Given the limitations of the questionnaires reported above, we decided to adopt a more comprehensive, atheoretical, and updated solution for developing a specific measure of cybersecurity awareness: relying on the guidance provided by ISO/IEC 27032:2012 (Information Technology–Security Techniques–Guidelines for Cybersecurity).
Using a standard reference (ISO/IEC 27032) for item structuring compensates for the limitations of some of the questionnaires just described. First, it is an international standard that provides for its application to different countries, although these may differ in technological readiness or technological advancement. By creating a framework and identifying a specific terminology, it allows those involved in cybersecurity to collaborate in solving cybersecurity problems, providing a shared vocabulary and shared knowledge that it is good for all to acquire if they intend to interface with such a complex and multidetermined topic.
Second, the purpose of the ISO/IEC 27032 is to provide a guide to improve knowledge and address issues related to cybersecurity, offer an overview of the topic, identify the parties and roles involved in cybersecurity, and differentiate it from other types of security. The standard highlights these particularities and distinguishes cybersecurity from other security domains, such as: information security, network security, Internet security, and critical information infrastructure protection (CIIP).

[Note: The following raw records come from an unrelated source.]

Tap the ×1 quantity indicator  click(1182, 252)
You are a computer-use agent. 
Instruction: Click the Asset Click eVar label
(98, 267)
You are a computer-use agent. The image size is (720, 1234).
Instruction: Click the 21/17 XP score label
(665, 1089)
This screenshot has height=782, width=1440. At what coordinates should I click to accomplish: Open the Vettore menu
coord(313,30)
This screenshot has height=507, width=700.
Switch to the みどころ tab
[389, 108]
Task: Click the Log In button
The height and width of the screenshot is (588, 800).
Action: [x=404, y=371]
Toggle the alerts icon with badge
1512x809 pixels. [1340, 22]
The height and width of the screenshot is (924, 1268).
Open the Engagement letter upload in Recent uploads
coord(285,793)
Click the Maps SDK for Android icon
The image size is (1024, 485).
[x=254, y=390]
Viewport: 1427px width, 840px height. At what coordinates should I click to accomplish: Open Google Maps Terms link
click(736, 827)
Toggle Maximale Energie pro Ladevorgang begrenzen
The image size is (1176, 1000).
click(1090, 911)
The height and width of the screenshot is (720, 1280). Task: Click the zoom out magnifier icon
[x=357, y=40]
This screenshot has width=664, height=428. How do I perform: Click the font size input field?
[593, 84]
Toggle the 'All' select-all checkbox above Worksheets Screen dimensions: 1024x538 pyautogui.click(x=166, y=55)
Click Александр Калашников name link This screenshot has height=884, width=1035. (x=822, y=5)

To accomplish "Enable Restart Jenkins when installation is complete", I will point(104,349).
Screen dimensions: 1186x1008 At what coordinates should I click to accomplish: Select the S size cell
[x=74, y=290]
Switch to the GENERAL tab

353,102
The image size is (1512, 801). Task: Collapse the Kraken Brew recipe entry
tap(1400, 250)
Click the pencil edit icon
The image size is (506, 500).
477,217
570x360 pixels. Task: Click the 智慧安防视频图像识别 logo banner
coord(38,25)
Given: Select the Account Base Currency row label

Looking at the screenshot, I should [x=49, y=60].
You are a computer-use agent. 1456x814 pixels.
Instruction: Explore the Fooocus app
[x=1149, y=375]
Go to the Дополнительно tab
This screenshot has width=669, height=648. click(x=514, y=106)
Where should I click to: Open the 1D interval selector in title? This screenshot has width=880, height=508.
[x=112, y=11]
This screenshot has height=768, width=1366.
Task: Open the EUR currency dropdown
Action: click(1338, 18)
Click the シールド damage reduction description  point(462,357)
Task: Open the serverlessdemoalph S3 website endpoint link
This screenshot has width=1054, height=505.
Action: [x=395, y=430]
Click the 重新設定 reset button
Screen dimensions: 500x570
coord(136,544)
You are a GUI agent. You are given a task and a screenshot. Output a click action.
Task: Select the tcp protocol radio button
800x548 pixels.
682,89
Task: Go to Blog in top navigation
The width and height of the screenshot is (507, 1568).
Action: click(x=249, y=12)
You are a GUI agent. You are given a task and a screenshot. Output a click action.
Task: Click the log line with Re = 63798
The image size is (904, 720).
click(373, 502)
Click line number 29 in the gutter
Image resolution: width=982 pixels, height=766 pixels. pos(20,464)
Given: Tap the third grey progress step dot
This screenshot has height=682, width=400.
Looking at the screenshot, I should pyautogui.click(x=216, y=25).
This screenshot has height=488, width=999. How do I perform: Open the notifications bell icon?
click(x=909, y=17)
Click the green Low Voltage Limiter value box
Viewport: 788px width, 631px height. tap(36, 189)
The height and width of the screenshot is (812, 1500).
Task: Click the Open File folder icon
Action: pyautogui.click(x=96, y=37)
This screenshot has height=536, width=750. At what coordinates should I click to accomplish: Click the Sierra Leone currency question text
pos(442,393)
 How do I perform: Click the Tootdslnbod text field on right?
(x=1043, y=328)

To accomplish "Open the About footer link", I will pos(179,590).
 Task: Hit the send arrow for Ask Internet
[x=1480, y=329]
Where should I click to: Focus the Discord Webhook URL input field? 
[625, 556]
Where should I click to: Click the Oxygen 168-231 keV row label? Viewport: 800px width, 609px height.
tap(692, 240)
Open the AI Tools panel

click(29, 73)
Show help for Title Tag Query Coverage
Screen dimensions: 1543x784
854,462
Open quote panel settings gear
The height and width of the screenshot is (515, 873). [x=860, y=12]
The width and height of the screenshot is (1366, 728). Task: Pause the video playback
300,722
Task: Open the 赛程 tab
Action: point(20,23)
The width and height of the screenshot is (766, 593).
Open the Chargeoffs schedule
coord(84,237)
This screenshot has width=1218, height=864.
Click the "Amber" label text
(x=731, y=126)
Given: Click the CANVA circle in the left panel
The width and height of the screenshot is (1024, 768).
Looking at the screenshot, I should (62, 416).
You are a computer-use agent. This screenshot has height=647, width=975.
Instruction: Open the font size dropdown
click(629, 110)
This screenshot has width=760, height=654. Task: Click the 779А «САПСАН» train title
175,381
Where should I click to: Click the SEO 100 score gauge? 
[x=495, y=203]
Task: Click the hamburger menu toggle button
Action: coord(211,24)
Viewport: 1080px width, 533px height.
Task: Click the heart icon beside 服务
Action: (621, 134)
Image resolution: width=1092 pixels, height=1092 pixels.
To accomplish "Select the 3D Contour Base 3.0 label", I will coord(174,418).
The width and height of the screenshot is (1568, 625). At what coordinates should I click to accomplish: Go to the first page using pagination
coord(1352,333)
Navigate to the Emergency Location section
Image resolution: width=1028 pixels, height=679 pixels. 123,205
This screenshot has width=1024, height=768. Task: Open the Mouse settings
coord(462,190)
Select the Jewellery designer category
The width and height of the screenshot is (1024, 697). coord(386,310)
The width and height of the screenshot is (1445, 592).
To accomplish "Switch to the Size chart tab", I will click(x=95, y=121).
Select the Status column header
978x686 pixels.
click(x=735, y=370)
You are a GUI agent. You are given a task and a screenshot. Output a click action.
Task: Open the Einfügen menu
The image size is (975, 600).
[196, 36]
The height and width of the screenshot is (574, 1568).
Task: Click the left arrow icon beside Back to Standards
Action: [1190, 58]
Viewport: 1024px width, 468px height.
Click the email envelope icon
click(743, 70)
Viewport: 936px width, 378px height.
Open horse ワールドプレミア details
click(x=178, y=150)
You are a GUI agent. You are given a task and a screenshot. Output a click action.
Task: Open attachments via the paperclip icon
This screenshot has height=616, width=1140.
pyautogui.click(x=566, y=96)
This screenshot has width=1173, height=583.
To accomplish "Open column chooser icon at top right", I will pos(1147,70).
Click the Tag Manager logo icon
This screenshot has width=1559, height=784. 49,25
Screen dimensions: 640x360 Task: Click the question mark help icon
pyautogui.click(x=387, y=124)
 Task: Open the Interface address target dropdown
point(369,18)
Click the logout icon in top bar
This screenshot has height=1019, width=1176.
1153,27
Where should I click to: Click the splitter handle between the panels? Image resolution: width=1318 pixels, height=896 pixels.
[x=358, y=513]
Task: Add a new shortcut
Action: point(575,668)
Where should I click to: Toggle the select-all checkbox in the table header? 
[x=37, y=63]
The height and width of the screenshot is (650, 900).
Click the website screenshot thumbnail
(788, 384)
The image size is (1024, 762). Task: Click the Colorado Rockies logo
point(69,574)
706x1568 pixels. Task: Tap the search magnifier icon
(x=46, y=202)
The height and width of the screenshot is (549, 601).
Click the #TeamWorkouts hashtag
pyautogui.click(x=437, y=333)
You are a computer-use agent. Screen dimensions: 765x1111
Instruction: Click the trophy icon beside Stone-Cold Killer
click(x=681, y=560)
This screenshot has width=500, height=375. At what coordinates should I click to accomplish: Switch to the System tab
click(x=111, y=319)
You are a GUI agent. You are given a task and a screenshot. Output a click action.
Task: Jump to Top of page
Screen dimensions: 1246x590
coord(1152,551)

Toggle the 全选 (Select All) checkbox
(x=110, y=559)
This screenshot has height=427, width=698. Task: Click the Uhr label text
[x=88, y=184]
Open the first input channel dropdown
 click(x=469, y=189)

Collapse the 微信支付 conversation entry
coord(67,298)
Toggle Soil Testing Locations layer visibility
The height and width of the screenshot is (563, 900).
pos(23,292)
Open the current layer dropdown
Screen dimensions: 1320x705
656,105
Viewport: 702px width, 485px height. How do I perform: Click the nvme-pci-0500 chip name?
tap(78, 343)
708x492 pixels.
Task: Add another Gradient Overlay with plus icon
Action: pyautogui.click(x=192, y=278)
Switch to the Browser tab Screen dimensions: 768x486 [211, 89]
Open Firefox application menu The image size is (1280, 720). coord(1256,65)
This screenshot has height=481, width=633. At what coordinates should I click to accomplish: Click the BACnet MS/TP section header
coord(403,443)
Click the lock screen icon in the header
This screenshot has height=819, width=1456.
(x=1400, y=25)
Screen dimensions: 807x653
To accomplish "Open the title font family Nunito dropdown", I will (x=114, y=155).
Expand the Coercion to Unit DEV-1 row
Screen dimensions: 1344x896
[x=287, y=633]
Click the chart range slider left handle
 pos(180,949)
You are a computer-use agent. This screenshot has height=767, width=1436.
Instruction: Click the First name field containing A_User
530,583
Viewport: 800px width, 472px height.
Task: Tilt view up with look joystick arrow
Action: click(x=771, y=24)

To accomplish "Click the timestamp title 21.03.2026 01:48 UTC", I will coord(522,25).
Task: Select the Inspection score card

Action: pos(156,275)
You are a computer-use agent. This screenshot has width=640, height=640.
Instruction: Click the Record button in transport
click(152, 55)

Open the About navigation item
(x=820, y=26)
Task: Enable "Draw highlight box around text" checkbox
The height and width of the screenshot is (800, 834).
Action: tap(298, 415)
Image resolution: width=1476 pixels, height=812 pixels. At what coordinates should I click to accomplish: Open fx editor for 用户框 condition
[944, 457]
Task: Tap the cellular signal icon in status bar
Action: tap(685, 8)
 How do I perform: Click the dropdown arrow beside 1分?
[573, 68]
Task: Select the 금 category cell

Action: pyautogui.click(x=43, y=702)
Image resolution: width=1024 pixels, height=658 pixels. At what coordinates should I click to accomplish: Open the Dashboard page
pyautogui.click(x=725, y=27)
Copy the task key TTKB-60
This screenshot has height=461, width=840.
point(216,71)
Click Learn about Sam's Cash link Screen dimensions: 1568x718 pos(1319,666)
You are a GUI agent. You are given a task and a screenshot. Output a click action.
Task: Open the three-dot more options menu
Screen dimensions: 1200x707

4. The Cybersecurity Awareness Inventory (CAIN)

4.1. Overview

Users must understand and properly use systems to ensure the effectiveness of any security strategy implemented [20]. The Cybersecurity Awareness Inventory (CAIN) described below is aimed at one thing: assessing users’ knowledge related to cybersecurity by providing a single proficiency score. CAIN items do not require subjects to express opinions or report their computer behaviors; rather, it is a knowledge test to which the user can provide both right and wrong answers. The advantage of survey measures is evident when considering their ease of use, minimal cost, and usefulness in obtaining meaningful information from users that would otherwise be inaccessible. Moreover, questionnaires can be administered inexpensively to large samples, making it easy to monitor the “health” status of an organization. The CAIN is intended as a proficiency test providing information about people’s awareness of cyber risks, to be used as a measure of individuals’ vulnerability. However, the ability to implement the correct behavior in risky situations may be unrelated or only partly related to knowledge. Indeed, the CAIN score (i.e., sum or proportion of correct answers) is an index to be used in a great variety of research and applied settings by correlating it to performance data, individual difference measures, and behavioral reports of security practices.
In the current research, to investigate users’ level of knowledge and to identify markers of vulnerability, we developed and administered a cyber knowledge assessment tool to a sample of college students. The student sample affords an independent measure of vulnerability in that some students have been flagged by IT department security procedures as having been exposed to/engaged in cybersecurity risk, while other students in the sample have not been flagged.

4.2. Methods

4.2.1. Development of the Questionnaire

The items of the CAIN were generated from the ISO/IEC 27032:2012 (Information Technology–Security Techniques–Guidelines for Cybersecurity). The document was carefully examined, and salient components were transformed into potential items. The potential items were constructed trying to cover all sections of the standard, starting with the most general definitions and ending with more specific aspects, such as those concerning stakeholders.
An initial set of 116 potential items was evaluated by four judges (two authors and two experts not involved in this study), who rated all items on a scale from 1 (keep) to 3 (drop). The criteria for dropping were: lack of comprehensibility to the general public (e.g., “Cross-border legal issues are not a problem in the investigation”), lack of generality (the item was specific to organizational rather than personal issues: e.g., “It is recommendable to share with other stakeholders the reports related to risks”), and redundancy (the item’s content was already addressed by other items: e.g., “A computer can be remotely hacked” was removed and “Computers can be controlled remotely” was kept).
Raters assessed each item using a 1 to 3 score. Scores were then averaged, and items that needed attention were further checked in order to decide whether to keep or drop them. After these sessions, the set was reduced to a draft version of 51 items. A True/False response scale was implemented. That version was then administered to a small convenience sample to test the comprehensibility of the items. This phase led to a further reduction of the items to 46.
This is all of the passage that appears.